[SOURCE TEXT]

▼

Wednesday, Jan 7 2015

Ghost Box, by Emerson Whitney

Nov. 17, 2014, Timeless Infinite Light

Whitney's debut book is an oblique meditation on place, capitalism, and purpose that began when Kmart went bankrupt and, thanks to a neighborhood rezoning effort, Home Depot was stopped from moving in. When someone named Emily converts the abandoned lot into a bird sanctuary by tossing out cat food by the 45-pound bag, police and the lot's owner want her arrested. Whitney visited the site daily for three months, wanting something else. But no one can catch Emily in the act.

My Documents, by Alejandro Zambra

Feb. 3, McSweeney's

The first of Zambra's 11 new stories begins the first time he sees a computer, in 1980. It proceeds, as many of the stories do, with a casual and intimate account of growing up, and a sometimes direct, sometimes incidental account of the role computers played. One story, "Memories of a Personal Computer," is framed as the trajectory of the life of an early computer; in the process, we see how it affects the lives of its owners. Born in 1975 in Chile, Zambra mixes biographical fact with fiction in a unique style that feels so loose and personal one wonders if the stories were ever intended for the public, but so expertly crafted it's a marvel they feel so human. Literary critics and casual readers will relate to and appreciate the tethers Zambra ties between himself and the modern world. Whether you depend on your computer to keep in touch with the people in your life, or find yourself so cold that you fall asleep hugging it for warmth, as the author does (and as more than one of his characters do), My Documents will make you feel alive and of this time and no other.

Your Smallest Bones, by Sean Taylor

Feb. 1, Seven7h Tangent

Peculiar little things, like wanting to know how many teeth are in your zipper when you're a 9-year-old too afraid to jump, and surreal, impossible things, like pushing a grand piano into the center of a frozen lake, anchor the watching and waiting and wondering of introverts who often mistake random chance for omens as they reach out to touch the world to see if it is real.

Writing on the Wall: Selected Prison Writings of Mumia Abu-Jamal, edited by Johanna Fernandez

Feb. 1, City Lights

Hope and the seeds of revolution can come from the depths of isolation. Writing from his cell on death row, where he was held in solitary confinement for nearly 30 years, Abu-Jamal has long been a loud and clear voice for all who suffer injustice, racism, and poverty. Edited by Fernandez, this selection of 100 previously unpublished essays includes a foreword by Cornell West.

Particulars of Place, by Richard O. Moore

April, Omnidawn

This is the second book by the 94-year-old documentary filmmaker and co-founder of KPFA, edited by Garrett Caples, Paul Ebenkamp, and Brenda Hillman. As Cedar Sigo says in a beautiful introduction, in Moore's poems, "Dizzying views of history and mythology are uncovered, enshrined and as quickly shut down, crushed in rhyme and resurrected through wit." With aural precision, Sigo says, "He is possessed by one of the most spontaneous, joyful lines I have ever encountered."

▲

[EXERCISE MATERIAL]
▼

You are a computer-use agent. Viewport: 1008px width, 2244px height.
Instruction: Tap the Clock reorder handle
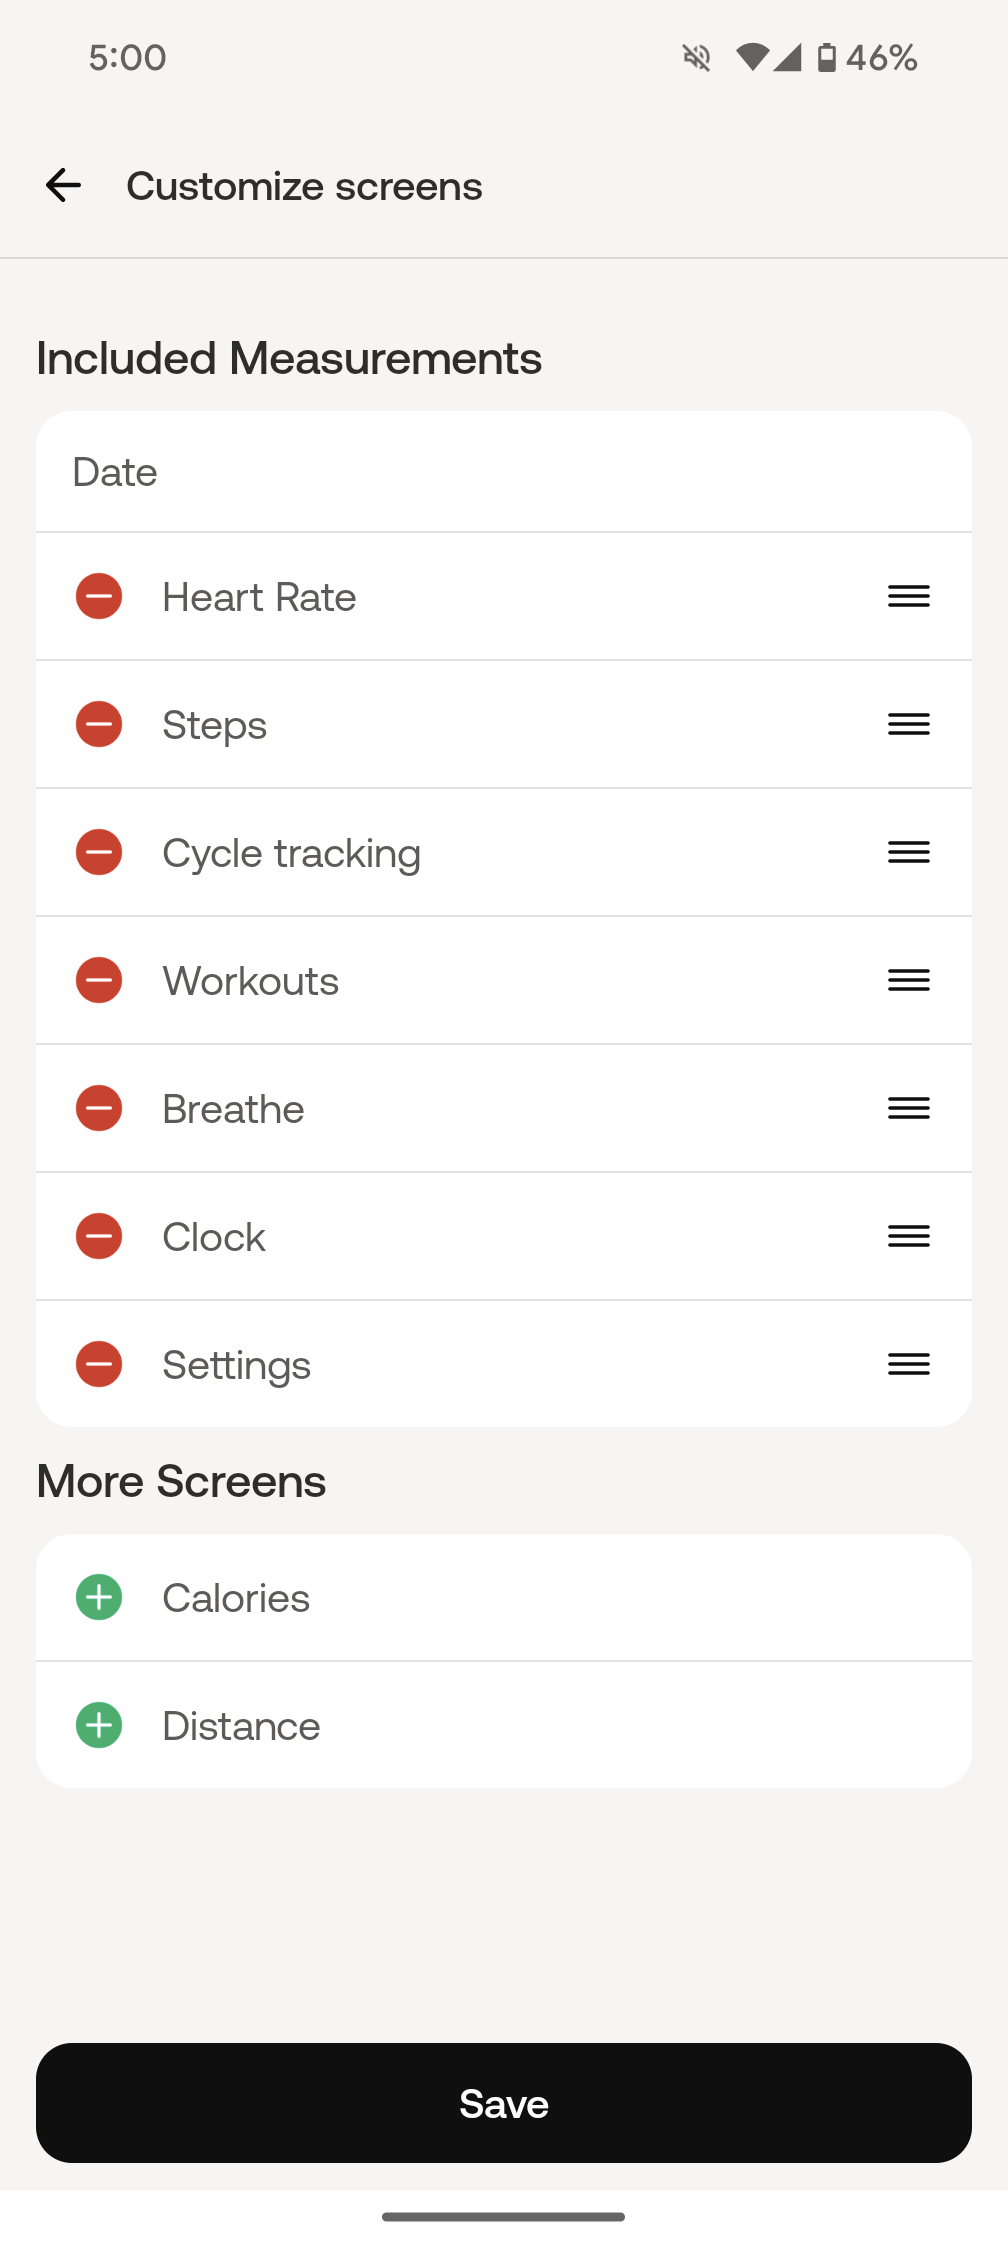[x=908, y=1237]
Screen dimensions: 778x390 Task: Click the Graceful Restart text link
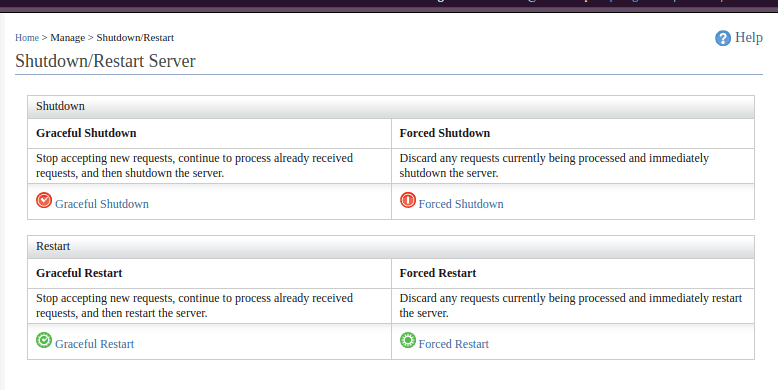click(x=94, y=344)
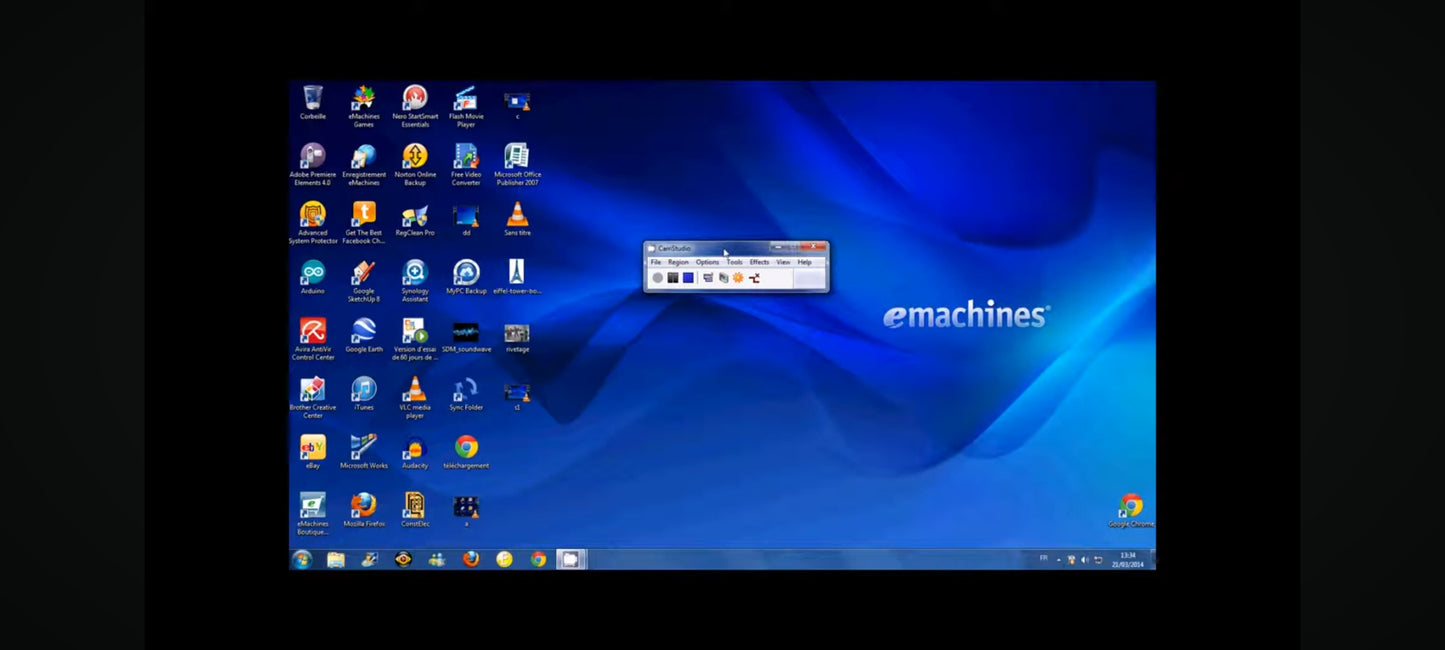This screenshot has width=1445, height=650.
Task: Open the Effects menu in CamStudio
Action: tap(759, 262)
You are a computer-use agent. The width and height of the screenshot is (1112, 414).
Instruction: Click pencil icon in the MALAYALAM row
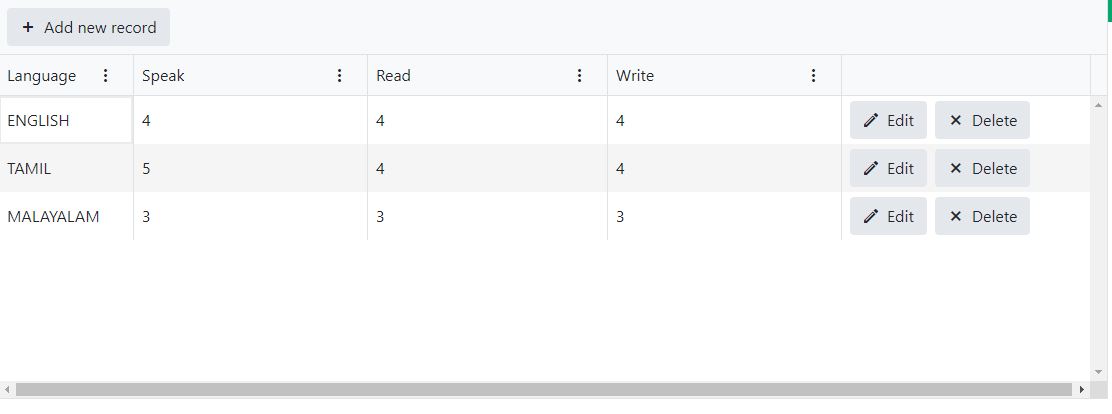point(871,217)
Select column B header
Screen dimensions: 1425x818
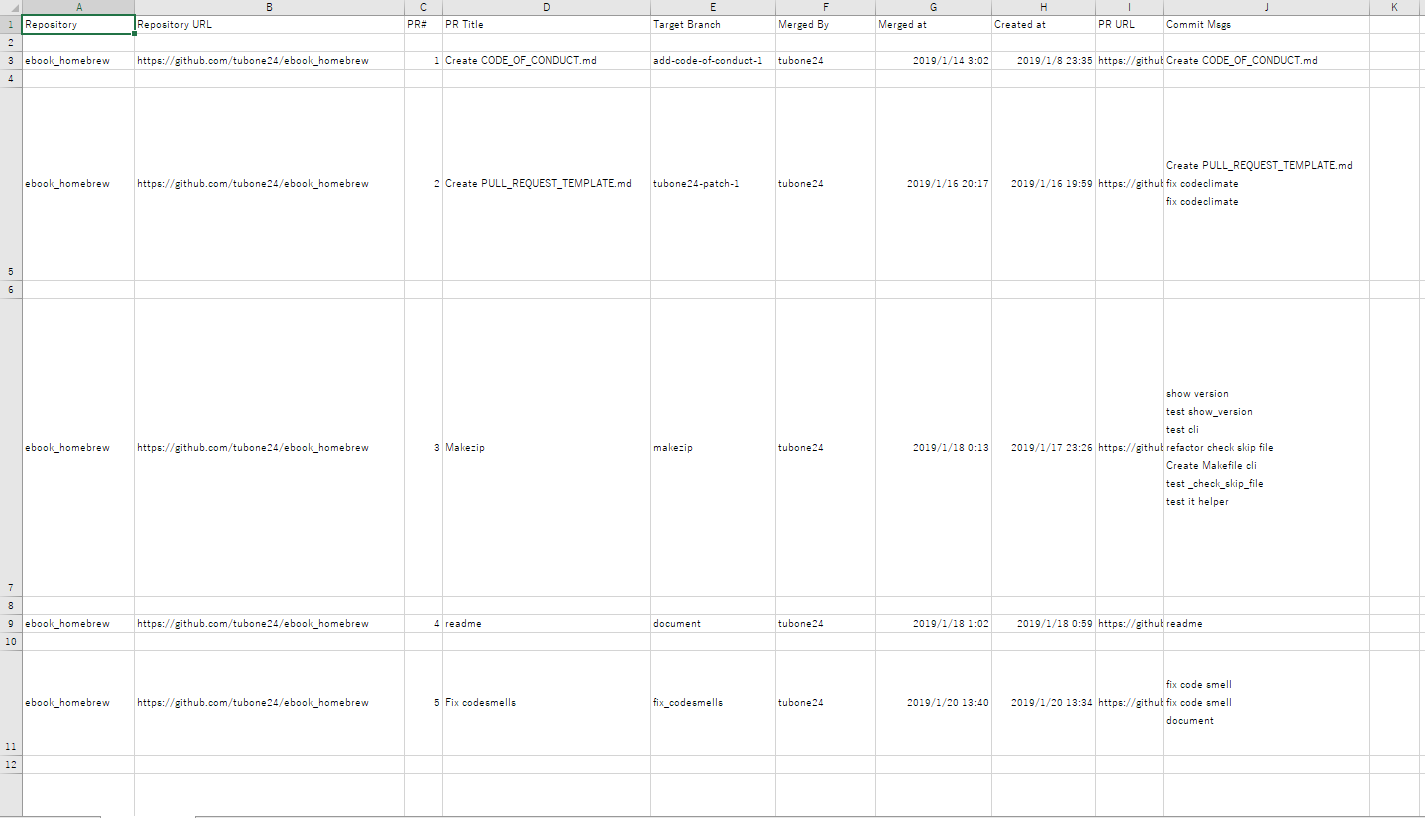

▲

[TO-DO LIST]
a) According to the book listings, how long was Abu-Jamal held in solitary confinement on death row?
b) In the records, lay out the lines from the one containing "Select column B header" through the end of the records, inclusive, as a JSON list of strings with one string per line. Skip blank lines and leave out the pictures.

[SOLUTIONS FOR EACH TASK]
a) Nearly 30 years.

b)
[
  "Select column B header",
  "Screen dimensions: 1425x818"
]